Our MAS.S63 Class

One of the clearest ways to build an interdisciplinary research community is to teach a multifaceted class. Our team—Dr. Pattie Maes, Dr. Robert Stickgold, Dr. Adam Haar Horowitz, Dr. Michelle Carr, Abhinandan Jain and Eyal Perry—had the chance to create a class on sleep and dreams for a collection of MIT, Harvard, MassArt and RISD graduate and undergraduate students. Our student body was mixed, with backgrounds in neuroscience, computer science, device design, architecture, art, fashion and beyond. Invited speakers ranged from practitioners of clinical psychiatry, history of science, and ethnography to experts in social determinants of health and biomedical devices. Speakers helped us understand what a dream could mean from so many perspectives: A dream as a relevant clinical marker (Dr. Azizi Seixas), as intensified mind wandering (Dr. Thomas Andrillon), as memories evolving in real time (Dr. Bob Stickgold), as cultural symbols and carriers of intergenerational stories (Dr. Matthew Spellberg), as intervention opportunities for trauma (Dr. Judith Amores and Dr. Michelle Carr), as bridges to communicate across levels of consciousness (Karen Konkoly), as unusually personal traces of medical history (Dario Robleto). 

Each weekly assignment for the course included both reading about an experiment, and experiencing it. In a week where Karen Konkoly came to speak about her 2021 lucid dreaming paper, Real-time dialogue between experimenters and dreamers during REM sleep, students spent the previous night listening to a lucid dream induction recorded by pioneering scientist Stephen LaBerge. The curriculum emphasized both knowledge of the brain systems involved in dream generation and the language necessary to grapple with and make public the personal experience of dreaming. It was, in this sense, aiming to be as much an apprenticeship in looking as a course in brain mechanisms of dreaming. 
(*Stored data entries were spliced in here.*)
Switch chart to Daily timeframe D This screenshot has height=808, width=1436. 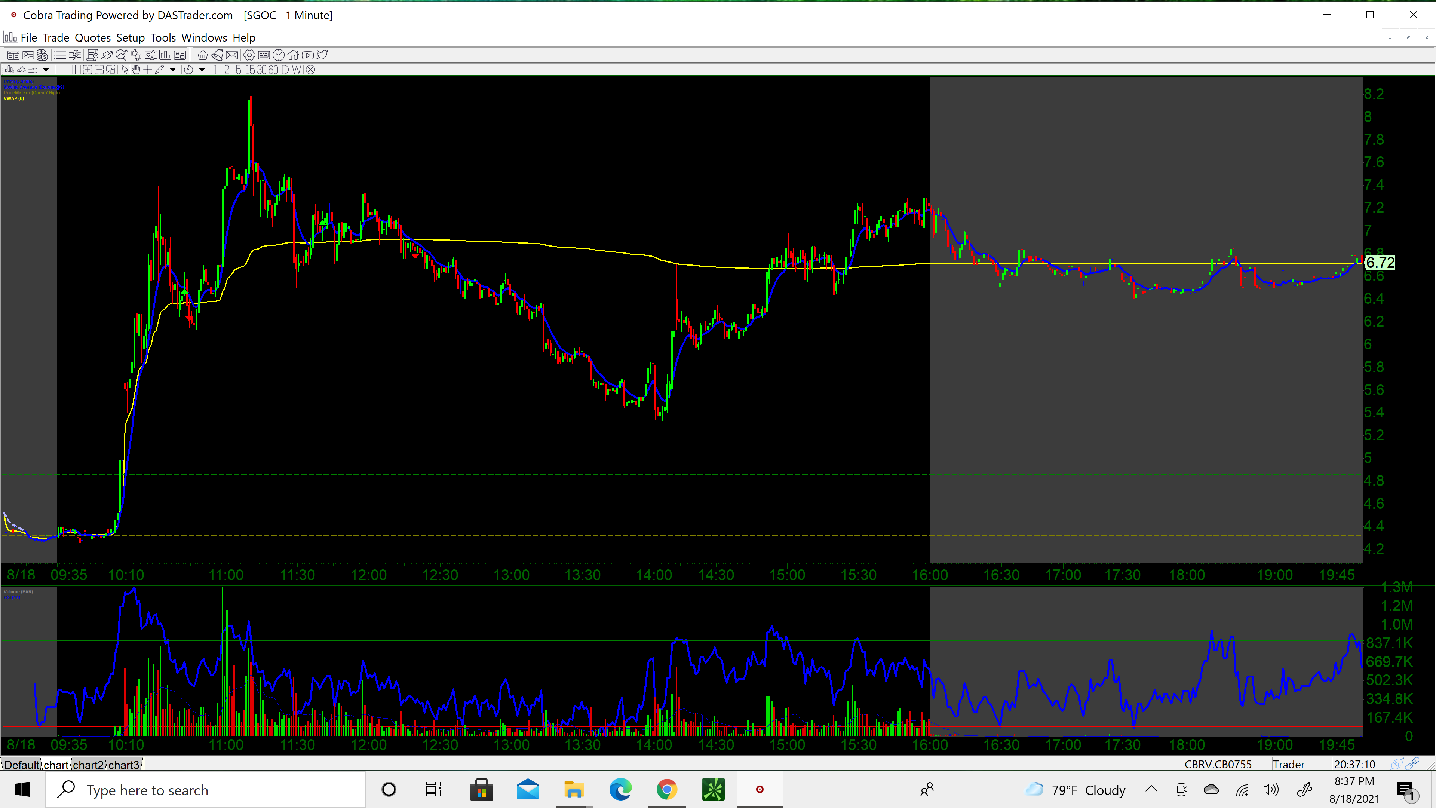point(285,70)
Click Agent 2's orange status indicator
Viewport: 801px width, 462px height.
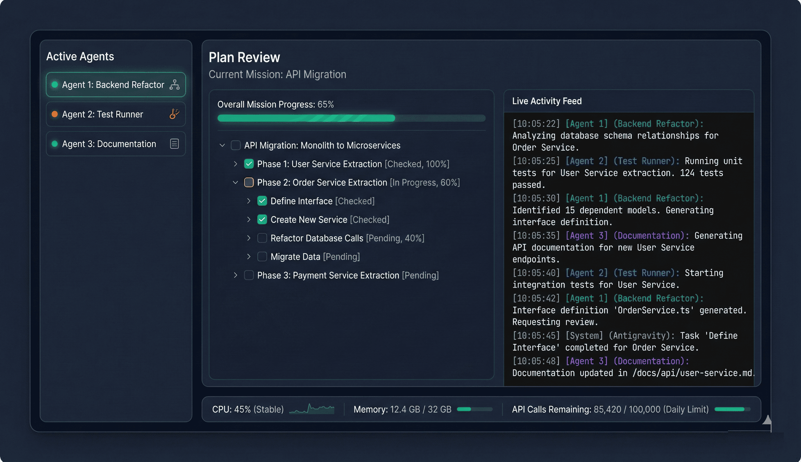coord(55,114)
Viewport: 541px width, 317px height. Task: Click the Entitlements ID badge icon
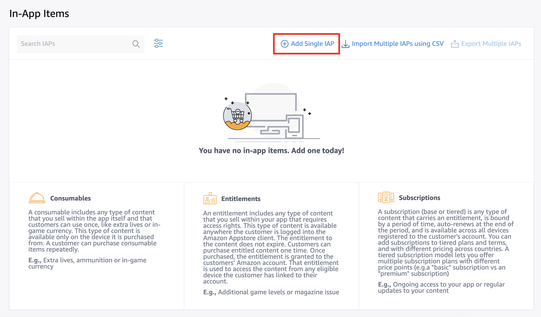click(210, 198)
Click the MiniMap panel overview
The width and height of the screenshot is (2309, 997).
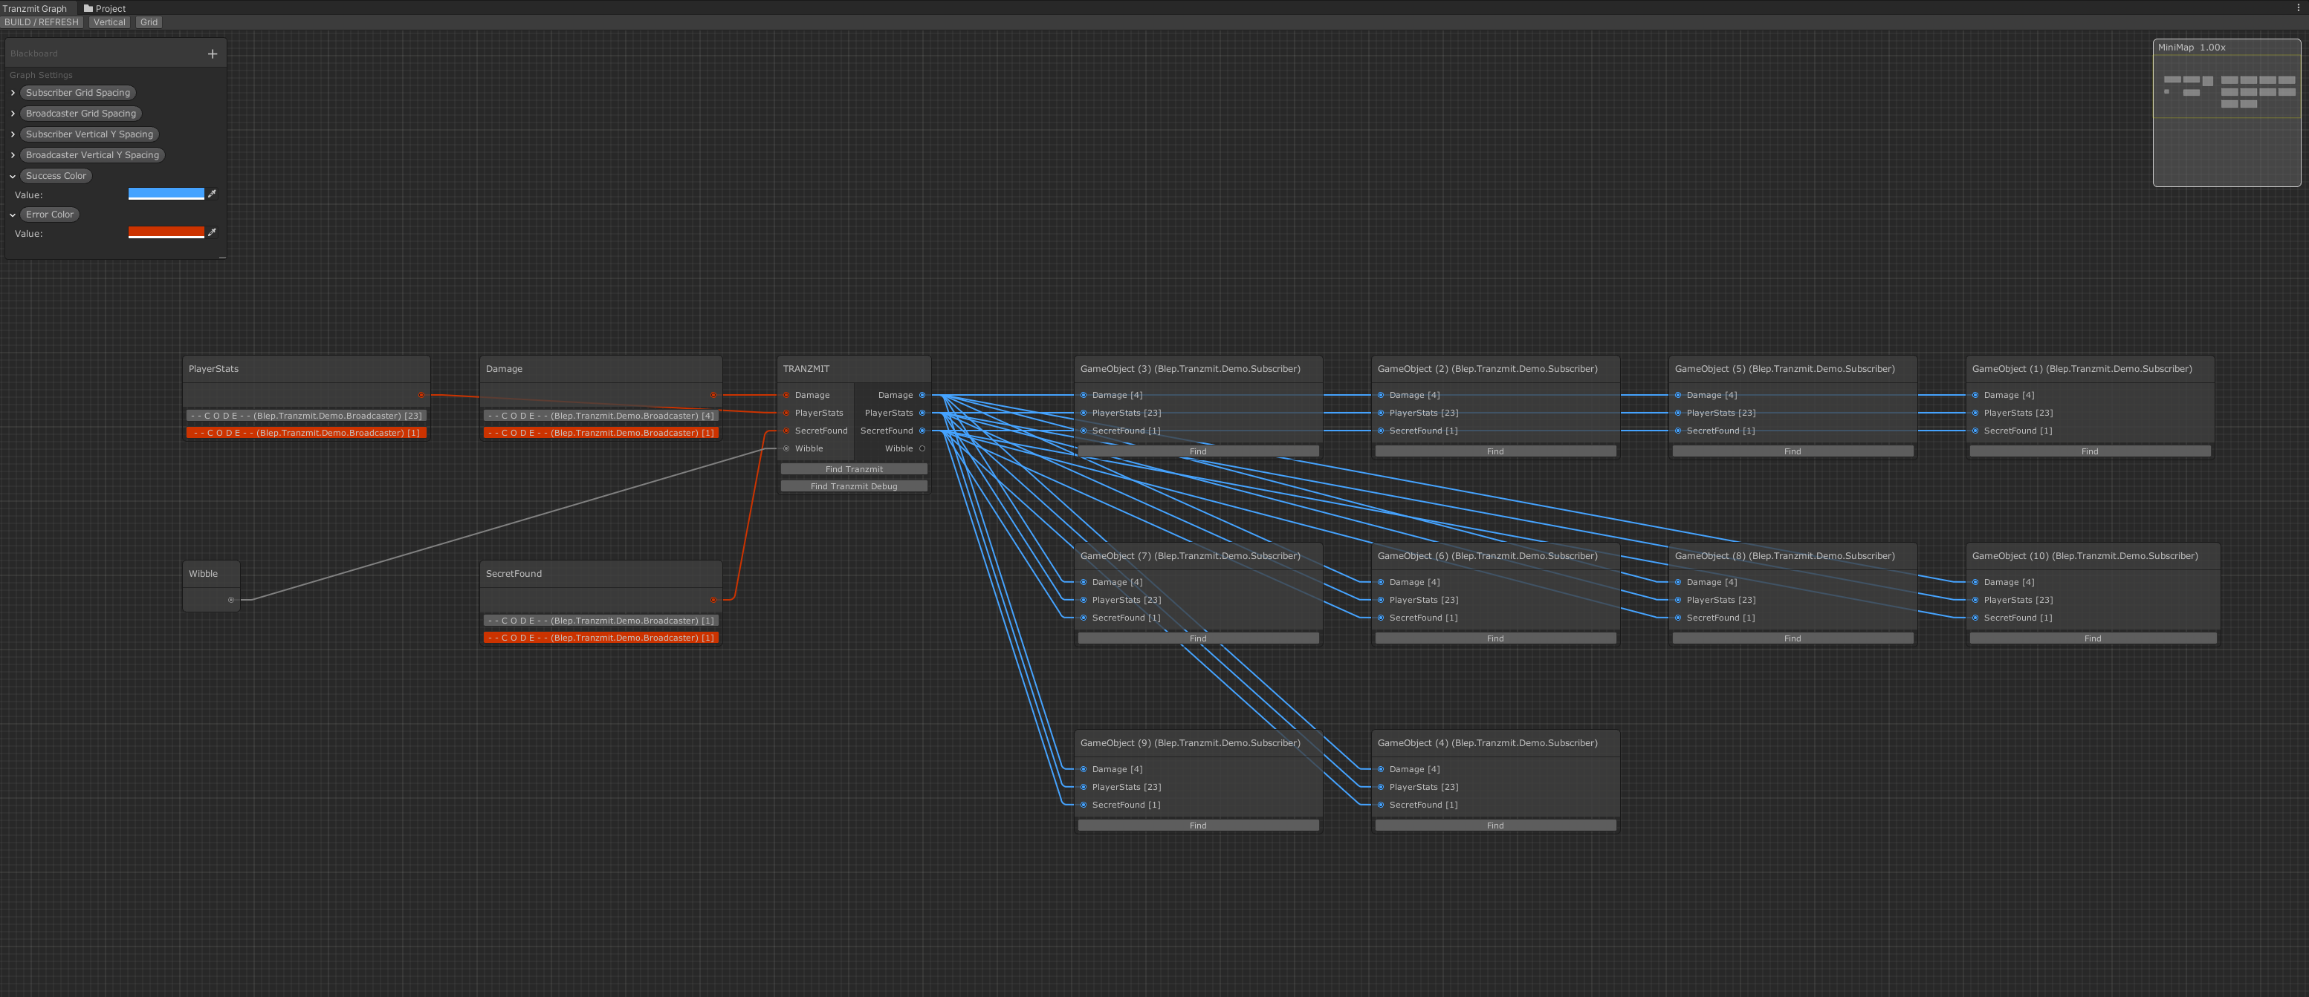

The course ended with a final project, which asked students to propose new ways to understand, represent or alter dreams. Projects included novel dream experiments (influencing dream content with whole body hot or cold temperature applied during REM), dream-enacting environments (a public sleeping space covered entirely in oneirogenic plants and herbs), dream-representations (sculptures automatically generated by one’s sleeping brainwaves) and more. The hope of this course was community building, and our hope is that the wide range of speakers and many faces of projects produced makes it clear that no background bars someone from deepening our knowledge of dreaming. The course is documented online at https://dreaming.media.mit.edu/, and we are hopeful readers would like to reproduce it at their institutions, so please do get in touch. 

Learn more about our new class at this link.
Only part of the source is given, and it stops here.